Nell’ultima fase della respirazione cellulare, l’energia prodotta in anticipo viene rapidamente stoccata in minuscole “batterie” (= ATP), che vengono subito sfruttate per i processi metabolici cellulari. I mitocondri vantano ulteriori compiti nel corpo umano. Oltre ad essere coinvolti nella crescita cellulare, nella comunicazione intercellulare, nell’apoptosi (un processo attivo in cui la cellule “scelgono” di morire seguendo un protocollo genetico specifico), nella difesa immunitaria e nell’equilibrio ossidativo, i mitocondri sono implicati anche nella produzione di globuli rossi e ormoni sessuali. Con l’avanzare dell’età, la quantità e le funzioni dei mitocondri inizia a decrescere significativamente per via di fattori esterni quali lo stress psicofisico, le tossine ambientali, l’insonnia e la cattiva alimentazione. Si manifesta, infatti, una grave disfunzione della rete mitocondriale che si ripercuote anche a livello dell’energia: dai 30 anni in sù si riscontra una stanchezza e spossatezza generale, dovuta proprio all’inefficienza mitocondriale.

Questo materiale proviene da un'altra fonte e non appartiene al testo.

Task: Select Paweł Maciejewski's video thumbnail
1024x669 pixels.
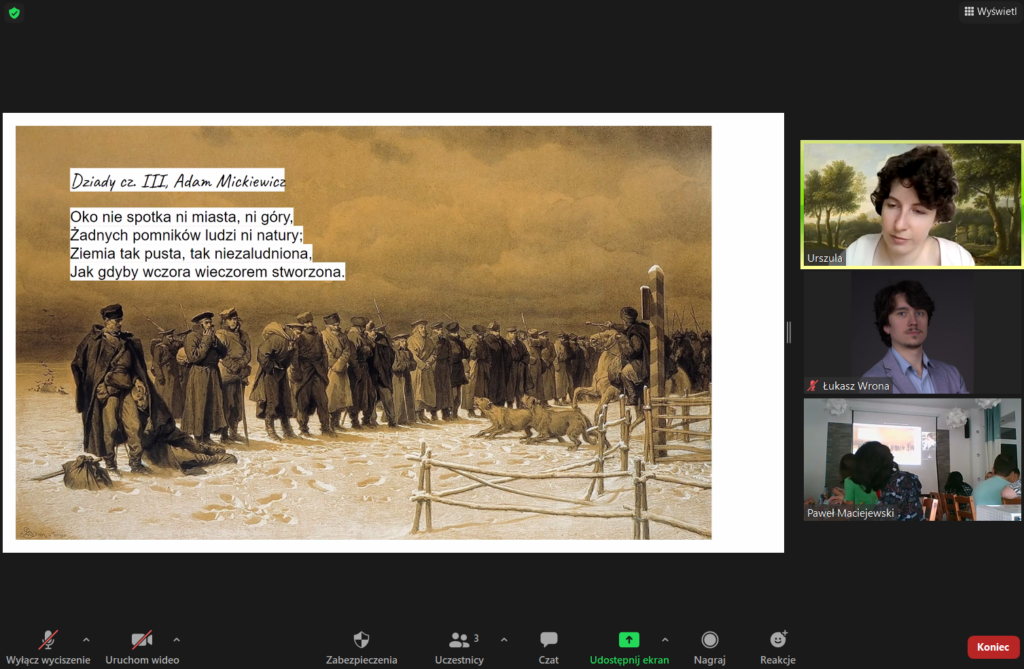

Salute mitocondriale: come sostenerla attraverso l’alimentazione?
Tra le molteplici modalità per rinforzare l’attività mitocondriale e favorire la loro efficienza annoveriamo l’alimentazione sana ed equilibrata, a ridotto contenuto di zuccheri. Come per tantissime patologie e disturbi cronici, anche per i mitocondri è essenziale una sana e corretta alimentazione. Un regime alimentare a base di sostanze nutrienti, povera di additivi e attenta ai valori glicemici è il migliore approccio per tutelare la salute della rete mitocondriale a lungo termine. Infatti, mentre i mitocondri “consumano” il glucosio per generare energia, un introito costante di zuccheri può stimolare lo sviluppo dell’insulino-resistenza e stravolgere il metabolismo mitocondriale. Una dieta bilanciata caratterizzata dal consumo quotidiano di ortaggi freschi, frutta di stagione e grassi sani apporta un numero elevato di antiossidanti, sali minerali e vitamine. Questi micronutrienti sono estremamente benefici e salutari per i mitocondri: rappresentano sostanze vitali che possono essere assunte anche attraverso la somministrazione di supplementi alimentari.